TASK TO CARRY OUT
Each line of the listing where the string "agent" appears is to be identified and copied.
....
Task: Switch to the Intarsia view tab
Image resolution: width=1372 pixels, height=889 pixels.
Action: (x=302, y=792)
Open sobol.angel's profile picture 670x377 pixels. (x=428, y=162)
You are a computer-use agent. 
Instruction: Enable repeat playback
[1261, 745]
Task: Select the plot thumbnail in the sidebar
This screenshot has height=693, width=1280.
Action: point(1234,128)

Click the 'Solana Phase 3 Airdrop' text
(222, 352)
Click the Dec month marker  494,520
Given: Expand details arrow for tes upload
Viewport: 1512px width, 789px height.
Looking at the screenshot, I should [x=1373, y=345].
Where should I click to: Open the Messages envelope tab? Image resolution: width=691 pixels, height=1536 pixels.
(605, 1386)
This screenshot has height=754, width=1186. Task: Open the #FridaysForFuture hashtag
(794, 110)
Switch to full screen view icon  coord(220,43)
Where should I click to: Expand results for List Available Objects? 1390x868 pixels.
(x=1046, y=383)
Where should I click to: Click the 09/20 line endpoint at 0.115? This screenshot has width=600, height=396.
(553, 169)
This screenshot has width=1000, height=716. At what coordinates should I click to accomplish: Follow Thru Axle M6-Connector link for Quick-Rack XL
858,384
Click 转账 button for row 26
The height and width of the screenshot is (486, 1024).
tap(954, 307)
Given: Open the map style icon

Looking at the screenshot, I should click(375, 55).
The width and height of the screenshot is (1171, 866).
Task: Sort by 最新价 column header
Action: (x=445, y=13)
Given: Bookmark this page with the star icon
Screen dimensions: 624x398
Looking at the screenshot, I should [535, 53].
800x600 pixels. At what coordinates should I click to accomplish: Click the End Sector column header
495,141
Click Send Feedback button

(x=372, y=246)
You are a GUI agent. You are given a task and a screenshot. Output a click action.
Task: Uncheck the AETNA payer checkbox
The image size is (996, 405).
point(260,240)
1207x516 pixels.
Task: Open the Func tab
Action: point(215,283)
....
EXERCISE ANSWER
You are a computer-use agent. 
You are a GUI agent. You are given a task and a screenshot. Output a click action.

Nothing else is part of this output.